While Mitch was over eastern Mexico, it had a rainband of deep convection in the eastern periphery. With moderately warm waters and the potential for baroclinity, re-intensification was expected. After emerging into the Gulf of Mexico for a second time on November 4, Mitch restrengthened into a tropical storm, although it was not a purely tropical cyclone; convection was minimal near the core, and the strongest winds were over 230 mi (370 km) from the center. Mitch accelerated toward the coast of Florida as it interacted with the approaching cold front. On November 5, the circulation became elongated, and the NHC commented that "if [it] were not the remnants of Mitch, [they] would probably not be calling [it] a tropical cyclone." The storm strengthened to reach winds of 65 mph (100 km/h) before making a final landfall in southwestern Florida near Naples.

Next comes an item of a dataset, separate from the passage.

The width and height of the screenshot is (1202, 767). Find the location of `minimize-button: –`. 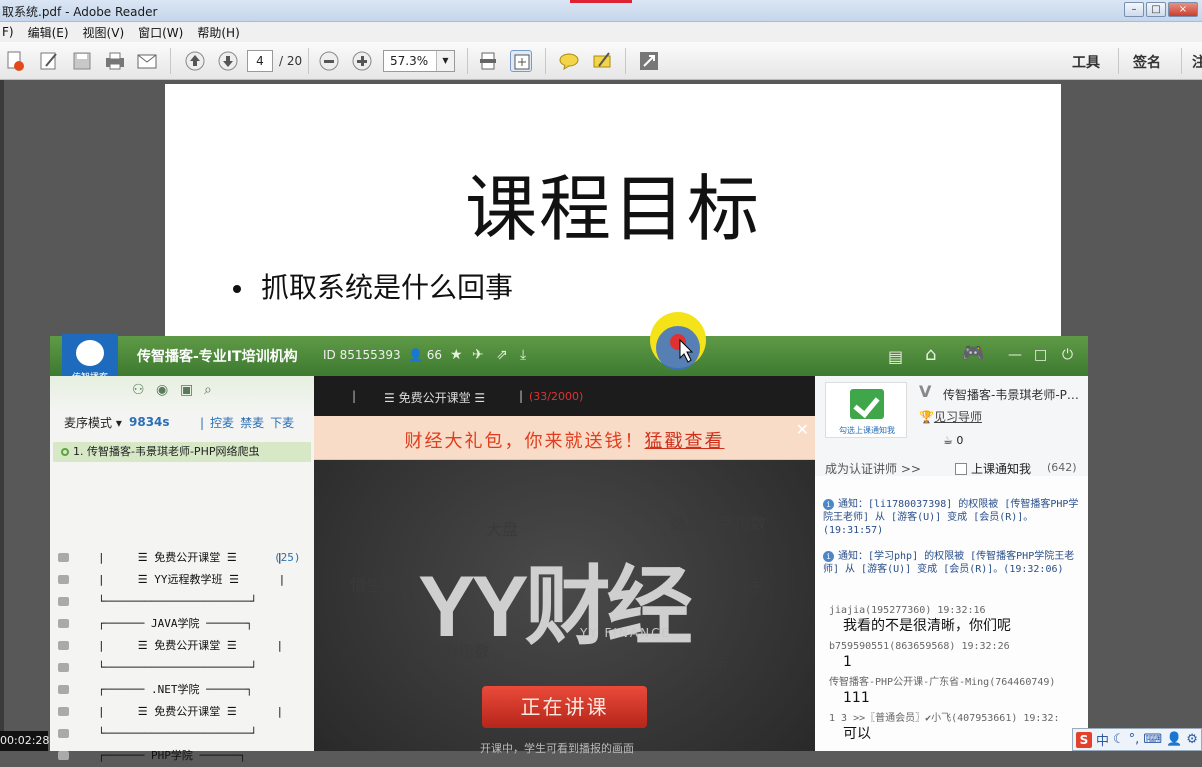

minimize-button: – is located at coordinates (1134, 10).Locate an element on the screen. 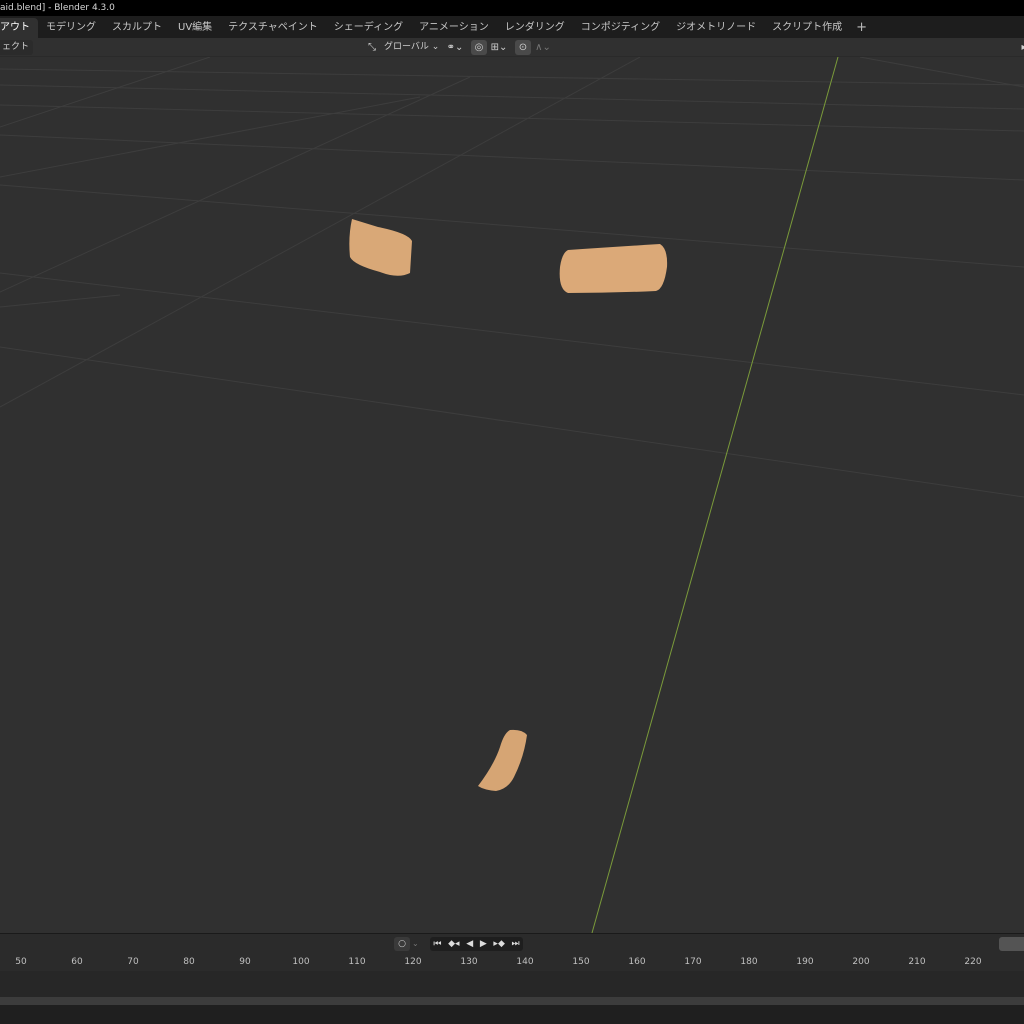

It quickly crossed the state, producing five tornadoes and tropical storm-force winds, and the storm emerged into the southwestern Atlantic Ocean. Late on November 5, a Hurricane Hunters flight could not locate a well-defined center associated with Mitch, instead observing an elongated circulation embedded in the cold front. Based on the observations, the NHC declared Mitch as an extratropical cyclone.

The extratropical remnants of Mitch continued quickly to the northeast. On November 6, they passed north of Bermuda, and the following day intensified slightly to winds of 70 mph (110 km/h). By November 9, the remnants passed west of the British Isles, and were last monitored by the NHC later that day.